Part of my job is looking at backup power sources for remote telecommunications gear. I recently have been doing some reading on fuel cells, which we are starting to see in some backup power applications. I started googling to see if I could find other fuel-cell applications and I found a paper on fuel cell usage in modern diesel electric submarines. This paper contained the following graph (Figure 1).
Figure 1 shows this submarine’s submerged running time at a given speed for battery-only (blue line) and battery plus fuel cell power (red line). I am going to focus on the battery-only power curve in my discussion here.
In an earlier post, I reviewed a video by John Barrow on the dimensional analysis of Olympic rowers. I am going to expand that discussion and show how it applies to Figure 1 and submarines. It turns out that rowers and submarines have a lot in common.
Submerged underwater vehicles are powered by energy sources that do not require air. Excluding nuclear power, which is only an option for the military of a major power, batteries have been the most commonly used energy source. Unfortunately, batteries have a low energy density and they tend to be big and heavy (i.e. most submarine batteries use lead-acid chemistry). Because underwater propulsion is all about energy, the key Figure of Merit for an underwater propulsion system is its total available energy.
While energy is the critical parameter in underwater propulsion, it is frequently seen in a hidden form. For example, consider the table shown in Figure 2, which is from a US Navy historical web site. It contains a common nautical FOM, R·v2.
This FOM is really just a way to state the propulsion energy present in the system. Figure 3 illustrates how to derive this relationship.
The analysis of Figure 3 tells us the energy expended to move through the water, but it does not represent the total energy expended because it does not include any inefficiencies in the system associated with generating that motion. In the case of rowers, to put a given amount of energy into moving a boat through the water you must actually start with more energy because there will be losses. For example, some additional energy is required to keep the rower’s bodies functioning and to generate waves. In a submarine, some energy must be expended for life support and operating its control systems (e.g. navigation, steering, sensors). The following analysis will assume that the drag force on a submarine is proportional to its velocity squared and that the submarine has a constant power load that adds to its propulsion power usage.
My analysis process is simple:
- Model the submarine power usage as a combination of propulsion and non-propulsion loads
- Capture submarine performance data in Figure 1 so that I can analyze it.

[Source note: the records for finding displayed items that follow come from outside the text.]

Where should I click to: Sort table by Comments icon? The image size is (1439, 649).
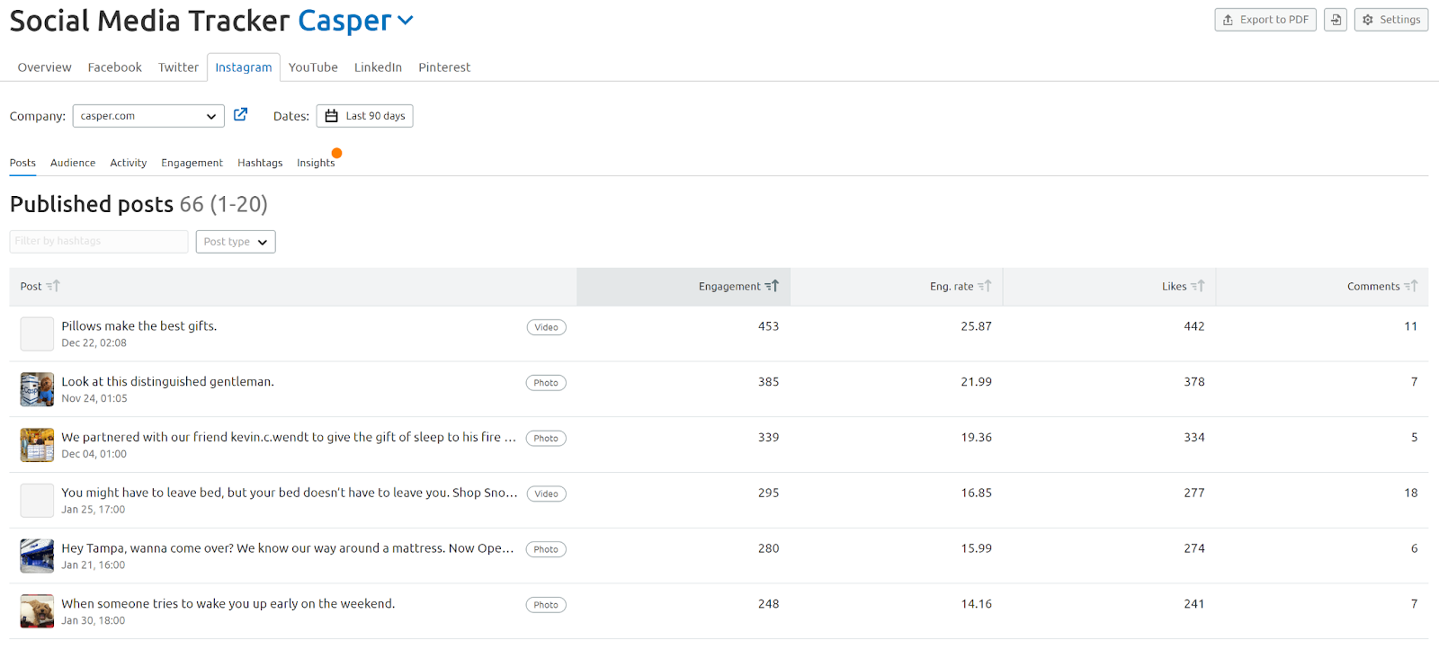pos(1410,286)
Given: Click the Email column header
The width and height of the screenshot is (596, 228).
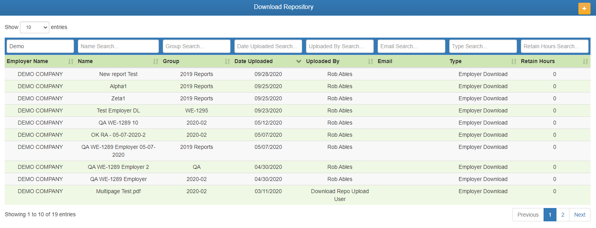Looking at the screenshot, I should tap(385, 62).
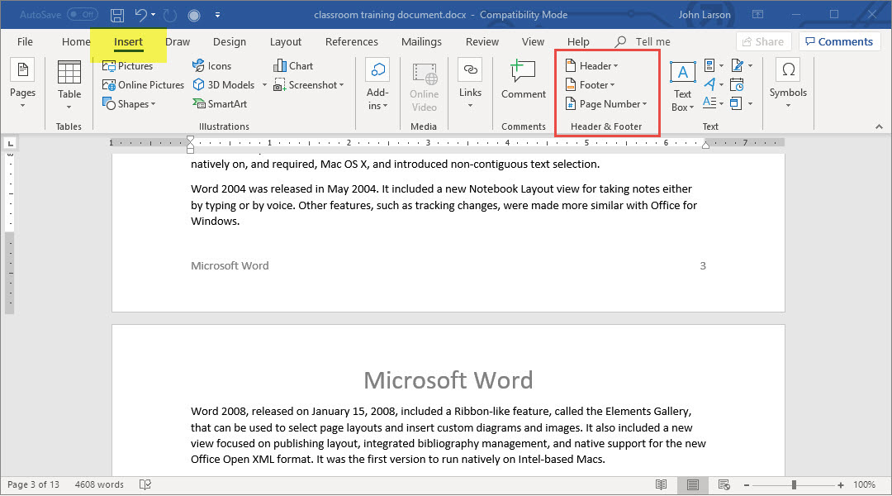Switch to the Layout tab
This screenshot has width=892, height=496.
click(x=286, y=42)
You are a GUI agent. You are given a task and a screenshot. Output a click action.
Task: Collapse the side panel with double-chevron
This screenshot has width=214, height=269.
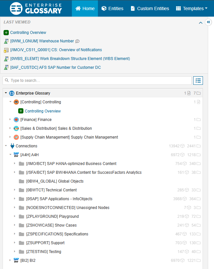click(209, 22)
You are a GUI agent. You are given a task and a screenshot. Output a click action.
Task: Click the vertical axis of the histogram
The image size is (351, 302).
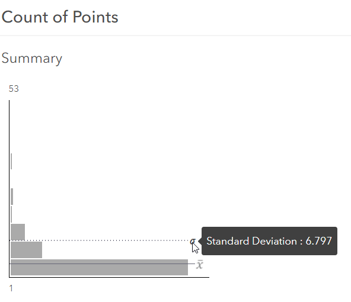(9, 189)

- Plot the actual submarine performance against the load model to see how it compares.
I was pleased with how well this model was able to match the empirical data of Figure 1.
Model of Submarine Propulsion and Non-Propulsion Load
Since Figure 1 shows submarine speed versus time, we need to develop a relationship between submarine energy and speed. The US Navy FOM discussed above relates speed to range. However, range = speed · time, so we can develop another relationship as shown in Figure 4 below.
We can now augment this model with a constant non-propulsion power load (called the “hotel load“). The derivation in Figure 5 illustrates my modeling approach.
Submarine Speed Versus Run Time Curve Capture
Combined Loss Model and Comparison with Reality
In Figure 7, I have a comparison of my fitted model with the actual submarine performance curve. If I assume that PHotel/k = 83, I get an almost exact fit.
In Figure 7, we see how ignoring the hotel load gives a reasonably close approximation, but including the hotel load makes the model prediction almost identical to the empirical data.
While a bit complicated, this post shows that the analysis used to model the performance of an Olympic row boat applies to a submarine if losses are included.